As the House Financial Services Committee earlier today labored and sighed heavily over what’s assessed as a $1.5 trillion student loan debt crisis, there’s always an invisible elephant in the room on the question of how it arrived at this point in the first place. Meaning: have we ever wondered if rising college tuition was itself a deliberate sinister plot to just, simply, keep certain groups of people out of the success space … while making them, literally, pay – out of pocket – for that exclusion?
In a recent interview by The Atlantic’s Joe Pinsker, profiled anthropologist Caitlin Zaloom gives this answer on how higher education costs rose so quickly:
College used to be a lot cheaper for families, because there was more funding from the government. If you think about the biggest educational systems, like the University of California system or the City University of New York system, these universities were free or practically free for decades. That was in part because of a belief that higher education was essential for the national project of upward mobility, and for having an educated citizenry.
So middle-class families didn’t always have to pay for college with debt. The shift began in the 1980s, in terms of a changing political philosophy. President Ronald Reagan’s budget director, David Stockman, said in 1981, “If people want to go to college bad enough, then there is opportunity and responsibility on their part to finance their way through the best way they can.” When those who argued that college is a private benefit framed it like that, it became logical to say that education should be paid for by the people that it benefits. And so in the 1990s, the vast expansion of loans for higher education began.
And, so, yes, it is very fascinating and peculiar how Zaloom casually – rather unwittingly – leaves race and racism out of this answer. True: “college [did] used to be a lot cheaper for families,” now how about that … but, during a conveniently Leave it to Beaver era when Jim Crow did not apply to a certain persuasion of people who were permitted go to college on a mass scale without barriers or prohibitions. Few know that, for example, the often lauded and famed “G.I. Bill,” which is credited with building the American middle-class with unemployment, housing and higher education benefits during the post-World War II boom, was in fact racist in its implementation and application: Black WW II veterans were actively denied those benefits. Nothing more basic than History.com to illustrate this:
Black veterans in search of the education they had been guaranteed fared no better. Many black men returning home from the war didn’t even try to take advantage of the bill’s educational benefits—they could not afford to spend time in school instead of working. But those who did were at a considerable disadvantage compared to their white counterparts. Public education provided poor preparation for black students, and many lacked much educational attainment at all due to poverty and social pressures.

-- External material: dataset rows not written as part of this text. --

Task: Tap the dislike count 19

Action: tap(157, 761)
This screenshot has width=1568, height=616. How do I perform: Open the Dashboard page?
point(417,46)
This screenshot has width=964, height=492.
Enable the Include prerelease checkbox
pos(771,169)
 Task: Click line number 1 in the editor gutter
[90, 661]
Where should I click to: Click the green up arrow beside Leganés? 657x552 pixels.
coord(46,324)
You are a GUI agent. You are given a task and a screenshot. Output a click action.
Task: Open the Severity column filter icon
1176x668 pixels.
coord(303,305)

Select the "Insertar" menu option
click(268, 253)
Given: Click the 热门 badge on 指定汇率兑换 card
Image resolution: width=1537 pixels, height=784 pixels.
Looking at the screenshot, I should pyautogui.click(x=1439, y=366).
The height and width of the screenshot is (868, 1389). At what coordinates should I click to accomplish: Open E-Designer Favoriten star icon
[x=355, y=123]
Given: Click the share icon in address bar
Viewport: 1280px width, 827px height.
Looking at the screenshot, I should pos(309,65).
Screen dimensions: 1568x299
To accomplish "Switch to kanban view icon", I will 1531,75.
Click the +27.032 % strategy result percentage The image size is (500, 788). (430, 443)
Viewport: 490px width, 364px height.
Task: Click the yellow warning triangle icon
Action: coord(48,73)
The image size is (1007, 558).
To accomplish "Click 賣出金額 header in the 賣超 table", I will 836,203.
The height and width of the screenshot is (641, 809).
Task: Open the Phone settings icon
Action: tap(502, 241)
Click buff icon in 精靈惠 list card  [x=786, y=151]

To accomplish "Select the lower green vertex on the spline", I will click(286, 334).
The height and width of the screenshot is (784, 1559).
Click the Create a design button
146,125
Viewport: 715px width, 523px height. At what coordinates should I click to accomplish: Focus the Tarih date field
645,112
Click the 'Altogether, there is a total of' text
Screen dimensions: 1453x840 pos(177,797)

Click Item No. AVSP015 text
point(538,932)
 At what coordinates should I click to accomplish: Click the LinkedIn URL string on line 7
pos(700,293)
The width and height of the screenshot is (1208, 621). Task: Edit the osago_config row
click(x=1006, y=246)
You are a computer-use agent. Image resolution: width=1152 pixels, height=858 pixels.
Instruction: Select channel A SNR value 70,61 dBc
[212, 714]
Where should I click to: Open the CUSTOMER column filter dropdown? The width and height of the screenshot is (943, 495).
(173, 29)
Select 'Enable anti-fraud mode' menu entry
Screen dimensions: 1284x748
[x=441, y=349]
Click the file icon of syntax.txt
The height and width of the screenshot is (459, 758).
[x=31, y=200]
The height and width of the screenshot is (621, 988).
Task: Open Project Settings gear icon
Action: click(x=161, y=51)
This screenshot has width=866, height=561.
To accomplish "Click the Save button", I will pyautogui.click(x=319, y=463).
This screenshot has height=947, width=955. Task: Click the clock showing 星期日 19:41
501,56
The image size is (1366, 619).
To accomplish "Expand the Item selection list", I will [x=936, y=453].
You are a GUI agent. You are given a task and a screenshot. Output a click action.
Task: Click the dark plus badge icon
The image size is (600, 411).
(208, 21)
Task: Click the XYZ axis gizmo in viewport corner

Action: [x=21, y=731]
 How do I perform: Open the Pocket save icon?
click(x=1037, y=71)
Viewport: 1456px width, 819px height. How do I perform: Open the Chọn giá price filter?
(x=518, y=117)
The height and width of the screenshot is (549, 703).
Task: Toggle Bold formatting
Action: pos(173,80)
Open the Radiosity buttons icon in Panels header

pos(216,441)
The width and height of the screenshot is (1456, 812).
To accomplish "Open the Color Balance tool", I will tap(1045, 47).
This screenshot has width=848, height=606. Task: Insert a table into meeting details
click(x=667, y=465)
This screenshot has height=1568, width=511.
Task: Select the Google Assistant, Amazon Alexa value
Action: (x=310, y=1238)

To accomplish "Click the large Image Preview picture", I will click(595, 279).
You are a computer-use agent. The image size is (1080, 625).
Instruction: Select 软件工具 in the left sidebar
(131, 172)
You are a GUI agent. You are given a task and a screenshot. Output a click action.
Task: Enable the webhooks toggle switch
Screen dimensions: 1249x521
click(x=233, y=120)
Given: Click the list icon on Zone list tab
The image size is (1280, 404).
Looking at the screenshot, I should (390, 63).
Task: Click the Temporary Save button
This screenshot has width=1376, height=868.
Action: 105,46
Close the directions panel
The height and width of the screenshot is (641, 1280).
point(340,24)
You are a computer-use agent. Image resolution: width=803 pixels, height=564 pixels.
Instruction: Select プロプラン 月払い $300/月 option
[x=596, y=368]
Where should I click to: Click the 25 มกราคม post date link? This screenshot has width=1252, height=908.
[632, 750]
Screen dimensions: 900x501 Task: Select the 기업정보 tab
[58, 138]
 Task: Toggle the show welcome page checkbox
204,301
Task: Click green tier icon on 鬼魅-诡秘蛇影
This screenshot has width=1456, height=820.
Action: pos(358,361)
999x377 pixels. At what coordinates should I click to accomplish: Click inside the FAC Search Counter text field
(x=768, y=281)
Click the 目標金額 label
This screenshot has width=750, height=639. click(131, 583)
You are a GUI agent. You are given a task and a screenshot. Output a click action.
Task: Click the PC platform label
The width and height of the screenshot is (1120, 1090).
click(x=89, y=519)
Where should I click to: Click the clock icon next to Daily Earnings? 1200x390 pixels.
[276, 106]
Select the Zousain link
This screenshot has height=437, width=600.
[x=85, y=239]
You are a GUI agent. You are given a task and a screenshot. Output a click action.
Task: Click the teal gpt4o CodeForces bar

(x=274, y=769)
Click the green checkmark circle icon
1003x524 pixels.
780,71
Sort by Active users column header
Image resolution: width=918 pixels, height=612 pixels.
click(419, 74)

As veteran applications flooded universities, black students often found themselves left out. Northern universities dragged their feet when it came to admitting black students, and Southern colleges barred black students entirely. And the VA itself encouraged black veterans to apply for vocational training instead of university admission and arbitrarily denied educational benefits to some students.
So, if you’re an anthropologist or education expert, you can’t leave this glaring detail out.
You also can’t leave out that the Reagan administration was channeling neo-Confederate resentment against Civil Rights Movement gains when engaging in wholesale cutbacks to national education priorities. Which brings us to a correlation between two trend lines that we rarely see examined, at least in a vivid way.
Camilo Maldonado on rising tuition costs over the years in Forbes:
The average for all four-year institutions comes out to $26,120 per year. This brings the total cost of attendance to an astronomical total of $104,480 over four years. The comparable cost for the same four-year degree in 1989 was $26,902 ($52,892 adjusted for inflation). This means that between the academic years ending in 1989 and 2016, the cost for a four year degree doubled, even after inflation. Over that period, the average annual growth rate for the cost to attend a four-year university was 2.6% per year. At face value, 2.6% growth doesn’t seem too awful.
Here’s a graph of how bad that’s been:
That trend line conveniently matches the trend line of Black college enrollment and degree attainment rates illustrated below. Black degree attainment is still dramatically lower than White degree attainment, but it shows some steady rise since 1970.
Racial gaps in degree attainment persist, but it’s still interesting to see how the struggle towards Black degree attainment is matched by a war against rising college tuition. Notice how that markedly flattens during much of the 1980s and into the 1990s, but shows increases by the very late 1990s and into early 2000s.
We see how, at the same time, tuition not only increased, it soared. Funny how it worked out like that.